Emma's free tier is more restricted than it appears. Many useful features sit behind the Emma Plus or Emma Pro paywalls, which cost £9.99 or £14.99 per month respectively. The business model includes financial product referrals, meaning Emma earns money when you click through to loans, credit cards, or investment products it recommends. That is not inherently wrong, but it does mean the app's recommendations are not always neutral.

Where it falls short: Weak EU bank support outside the UK, Open Banking reliability issues, data monetization through product referrals, premium pricing for full feature access.

Pricing: Free (limited), £9.99/month (Plus), £14.99/month (Pro).

Monarch Money

Best for: US users (not available in Europe)

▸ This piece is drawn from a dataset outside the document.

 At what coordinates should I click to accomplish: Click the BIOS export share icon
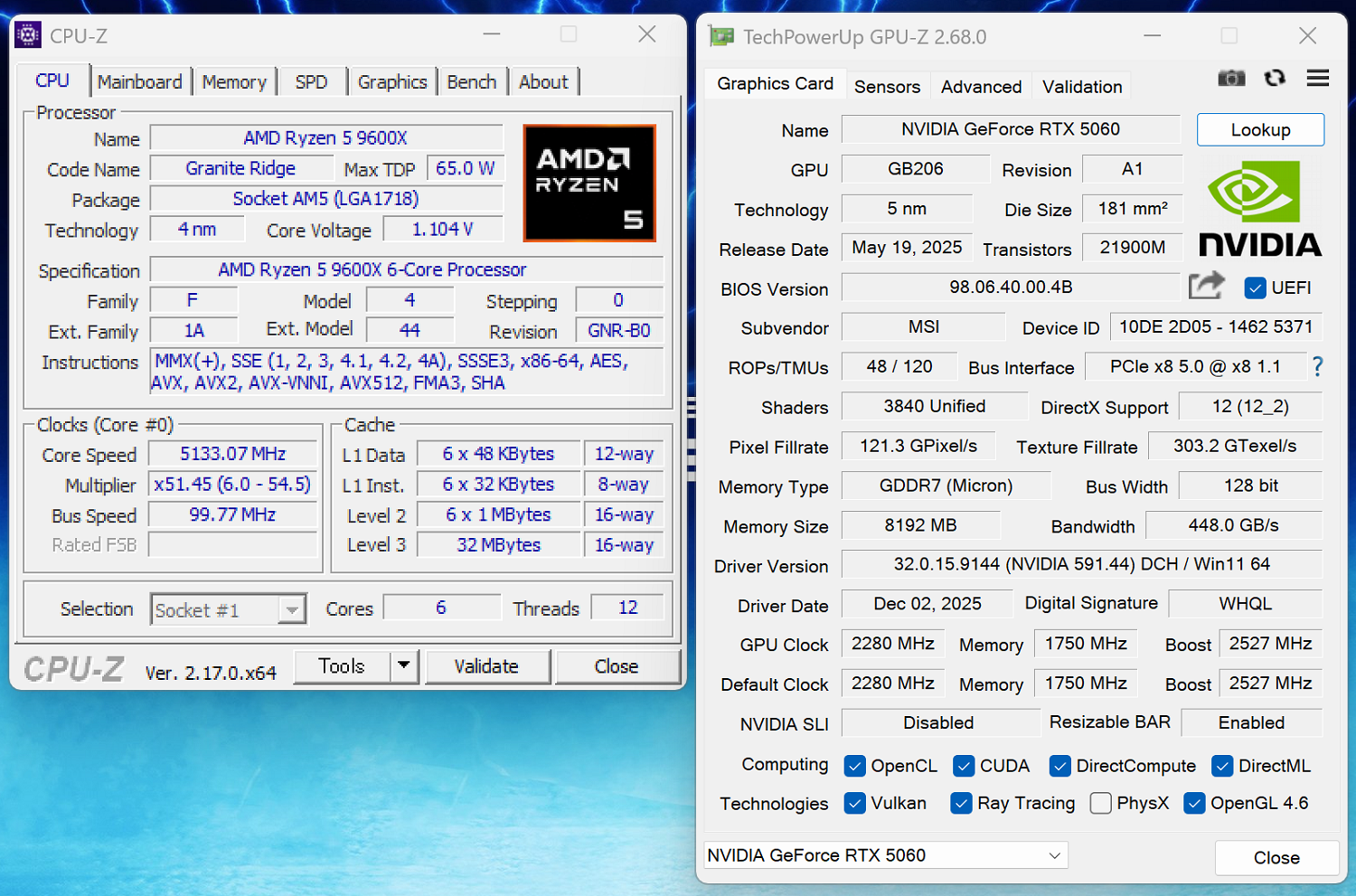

Monarch Money is a well-designed personal finance app with a clean interface, solid investment tracking, and good household/partner sharing features. It deserves its reputation in the US market.

But it is not available in Europe. There is no EU bank support, no multi-currency handling for European accounts, and the product roadmap does not include European expansion in the near term. It appears in European budgeting discussions because US-focused content dominates search results, so it is worth naming directly: if you are based in Europe, Monarch Money is not an option.

Side-by-Side Comparison

| Feature | Cashboard | YNAB | Emma | Monarch Money | |---|---|---|---|---| | EU bank support | CSV/PDF import, all banks | Manual/CSV only | UK banks only | US only | | Multi-currency dashboard | Yes, ECB rates | No | Limited | No | | Privacy / no data selling | Yes | Yes | Partial | Yes | | AI auto-categorization | Yes | No | Yes | Yes | | Free tier | Yes (functional) | No | Yes (limited) | No | | Pricing | €9/month Pro | ~€14/month | Up to €15/month | $14.99/month | | Data stored in EU | Yes | No | UK | No |

Which One Should You Choose?

For most European users reading this, the honest recommendation is Cashboard. It is the only app in this comparison built specifically for the multi-country, multi-currency European experience, with a privacy model that does not depend on monetizing your data.

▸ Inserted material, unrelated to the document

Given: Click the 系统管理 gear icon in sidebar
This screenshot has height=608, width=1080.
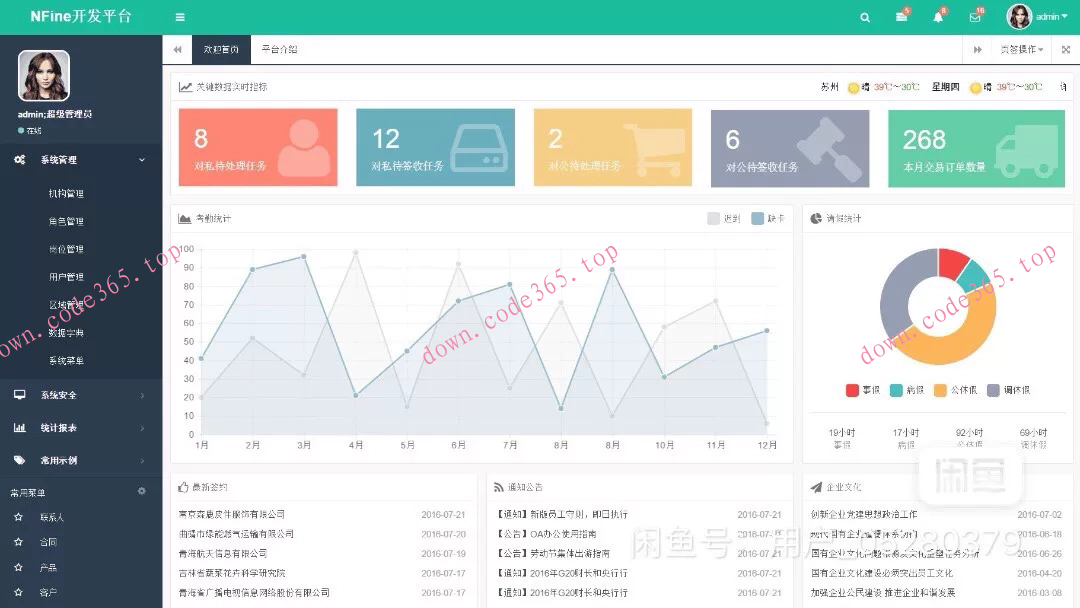Looking at the screenshot, I should [x=21, y=158].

YNAB is worth considering if you are deeply committed to zero-based budgeting and do not mind manual data entry. The methodology is genuinely excellent. But at nearly €14 per month for a product that requires significant manual work for EU users, the value proposition is harder to justify.

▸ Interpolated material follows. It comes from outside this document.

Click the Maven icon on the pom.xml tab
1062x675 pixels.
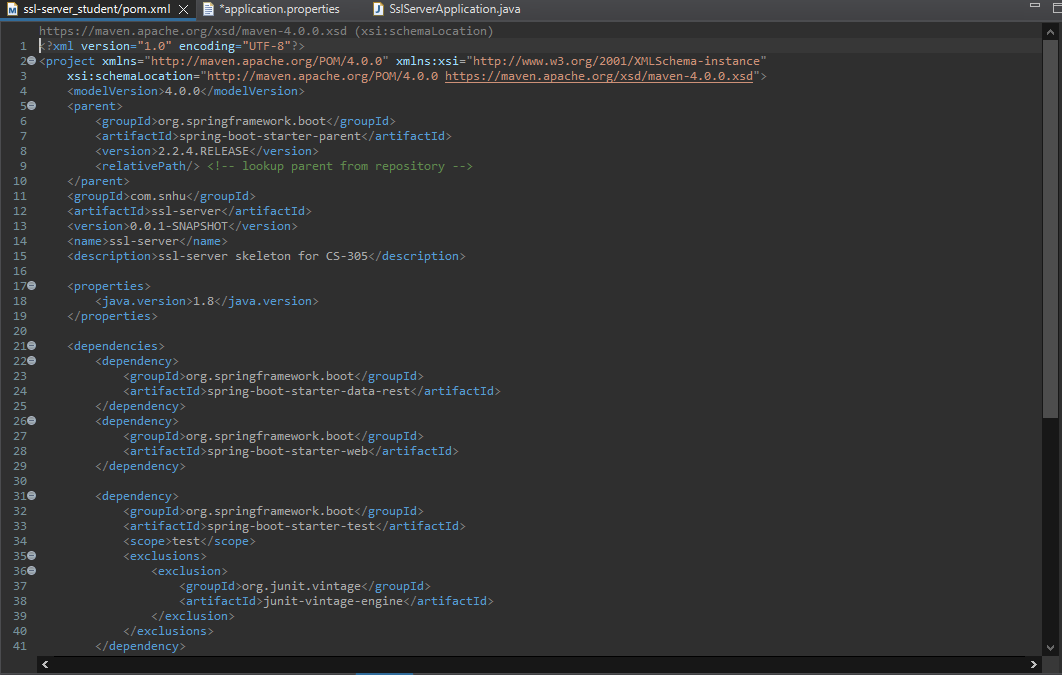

Emma works if you are UK-only and comfortable with its data practices. For anyone with accounts outside the UK, or anyone who wants a clean separation between the app's revenue and their financial data, it is a harder sell.

You can start with Cashboard's free Starter plan without a credit card. Import your last three months of transactions from any EU bank and see whether the categorization, budget rules, and multi-currency dashboard give you what you have been looking for.

Frequently Asked Questions

Is there a YNAB alternative that works with European banks? Cashboard supports CSV exports from any EU bank, which makes it compatible with banks across the EU without needing Open Banking connections. It has a different budgeting approach from YNAB but covers the core features: categories, budget limits, spending tracking, and net worth.

Does Emma work with EU banks outside the UK? Emma's EU bank support is limited compared to its UK coverage. For banks in Germany, France, the Netherlands, and other EU countries, coverage is inconsistent and connection reliability is lower.

What is the cheapest budgeting app that works in Europe? Cashboard's Starter plan is free permanently with no credit card required. It includes 3 accounts, 200 transactions, 5 budget rules, and a multi-currency net worth dashboard. The Pro plan is €9 per month.

Can I use Monarch Money in Europe? No. Monarch Money does not support European banks or European users. It is a US-only product.